Freshman: "(Super Sweat! ! ! ! ! ! ! Run up again, angry! That was close! I didn't expect it would be dangerous to join the medical department ... (seeing a boy walk into the student union) classmate! Classmate! Do you want to apply for a student union cadre like me? I advise you not to go! The student union is full of weirdos, either bitchy or stingy, plus a narcissist! By the way, life is in danger! ! Listen to me, don't go! Don't go! " (At this time, the four ministers took turns to take the stage to greet the chairman, and then glared at the freshmen to step down and hid in the eavesdropping. The freshmen bent down without hearing the chairman's words once until one hand touched the ground. )
Freshman: "O Lord ... Chairman"
Principal: (the principal helps him up) "Well, hello, classmate, I forgot to introduce myself to you. I am the president of the student union in this field. What you just said is absolutely right. What our student union cadres do is really hard, but as long as we can serve the students and help them, we will do it no matter how hard and tired we are! (Four people hiding on one side come out to applaud, and then follow the chairman's sentence "I'm not finished" and run down. If you are just addicted to official business and afraid of hard work, I advise you not to join the student union. "

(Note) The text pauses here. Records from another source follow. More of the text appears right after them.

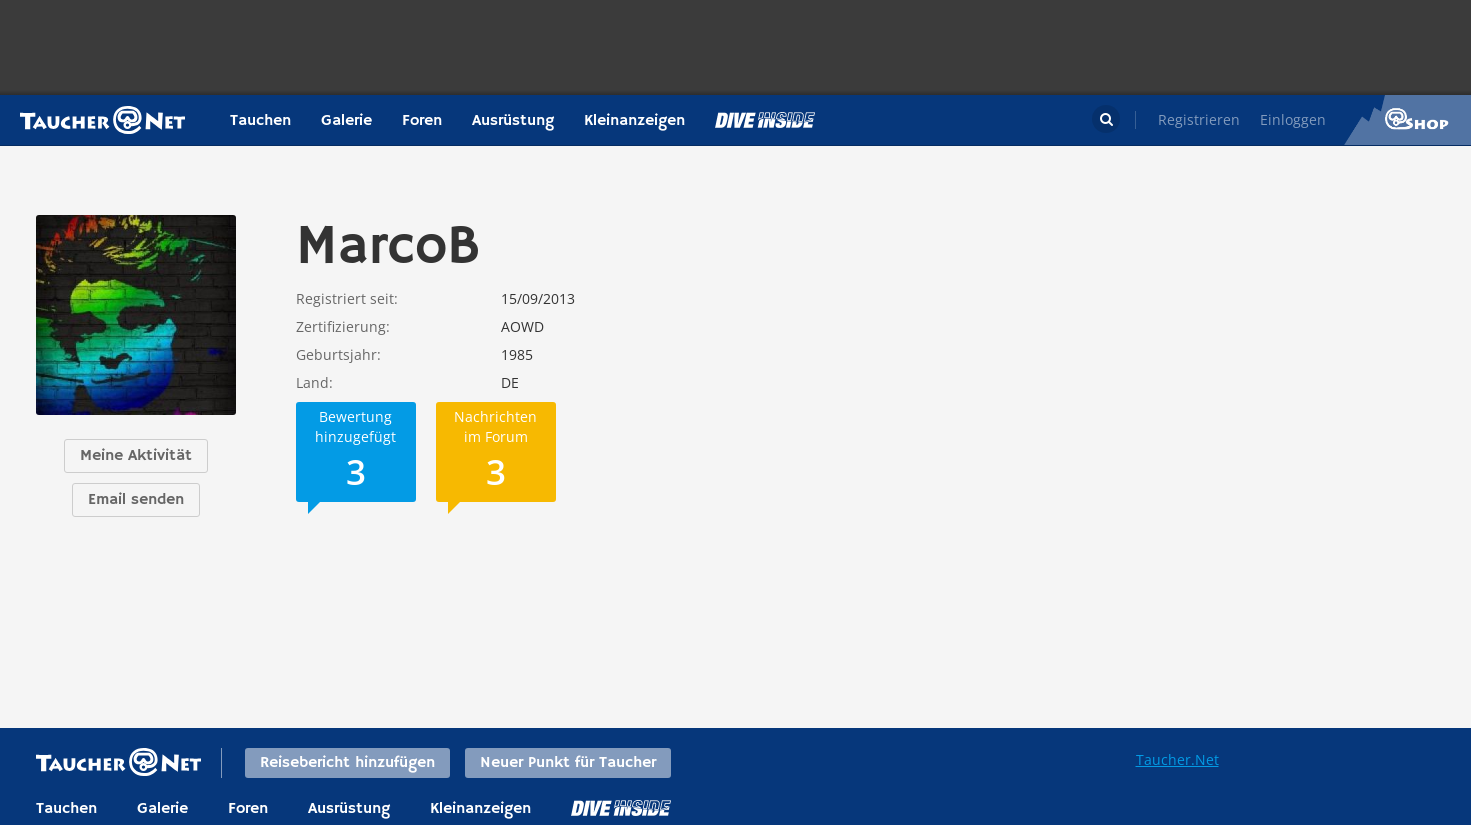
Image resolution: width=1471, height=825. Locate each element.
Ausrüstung (513, 121)
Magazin (765, 120)
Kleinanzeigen (634, 121)
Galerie (346, 121)
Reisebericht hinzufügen (347, 763)
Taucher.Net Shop (1407, 120)
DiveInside (621, 808)
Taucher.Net (1177, 759)
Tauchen (260, 121)
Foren (422, 121)
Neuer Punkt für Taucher (568, 763)
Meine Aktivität (136, 456)
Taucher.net (102, 120)
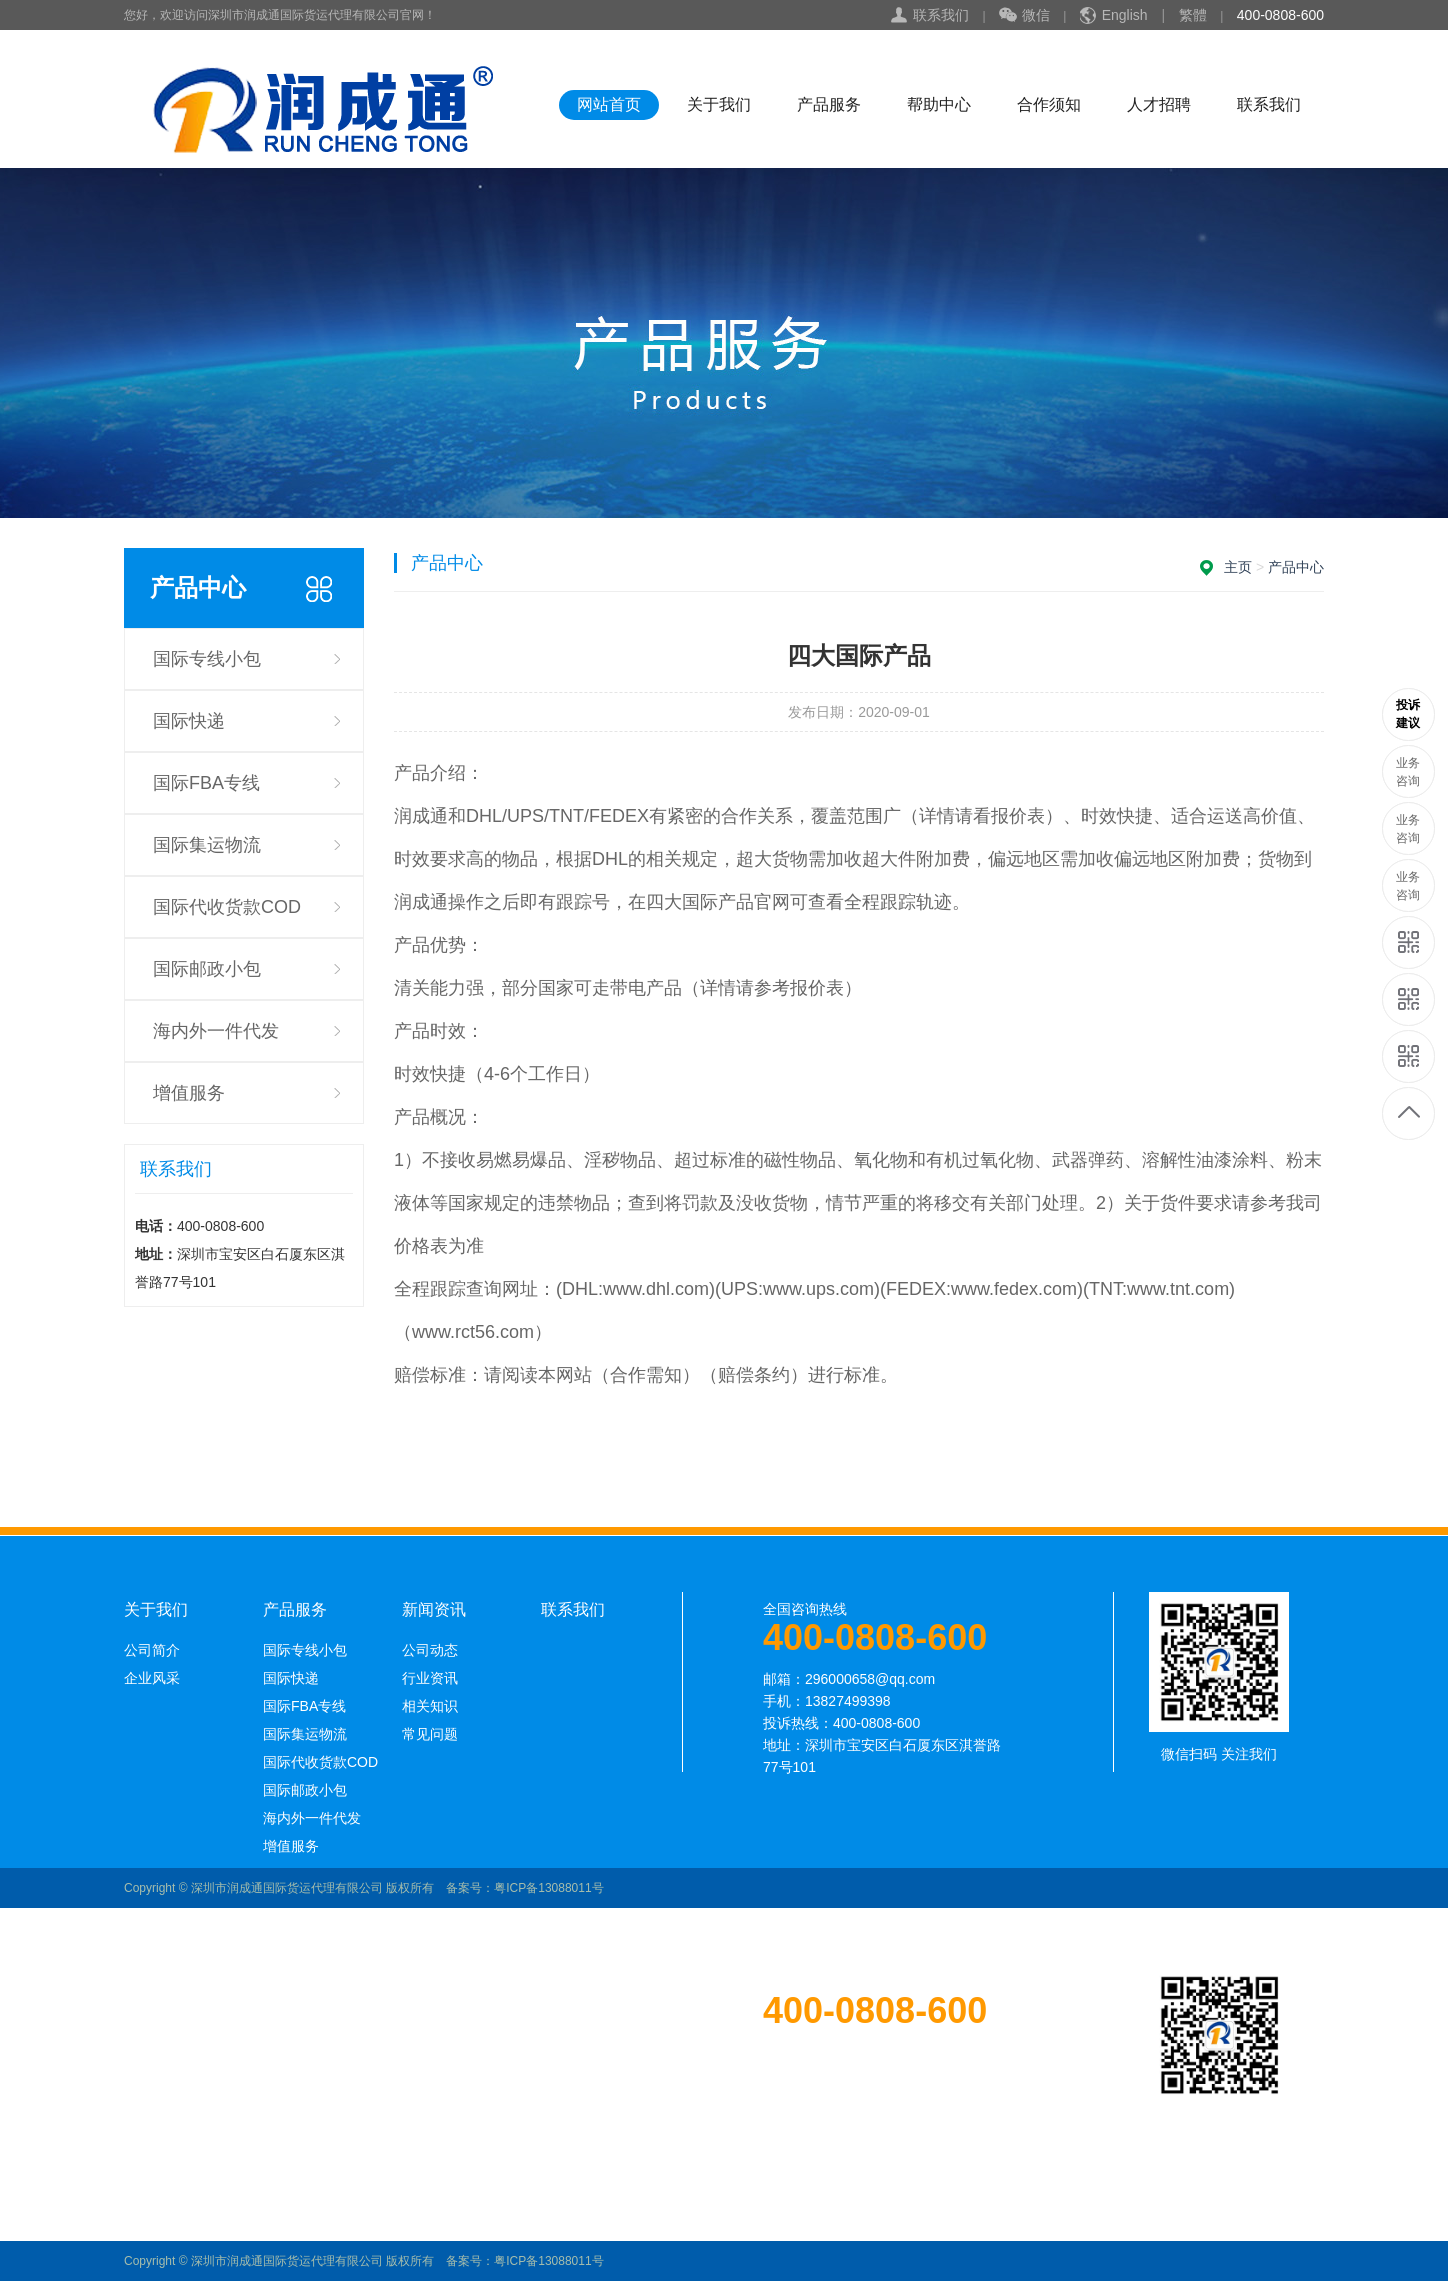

Freshman: "... Chairman, you are absolutely right. Compared with other cadres just now, (looking at the stands) I found myself selfish and insignificant. Be sure to correct it when you go back and learn from them! (Affectionately) I had n chances to join the Student Union, but I didn't cherish it. Suddenly, a student came running and handed him a napkin. After the freshman took it, he twisted his nose and said thank you and gave it back to the students. The student looked at the new student with an expression of disgust. If God gives me another chance, I will definitely apply for the presidency of the Student Union (pause)! ! "
President: "Oh, my God!" " (stunned, four people came to the stage to help the chairman, and all stopped.)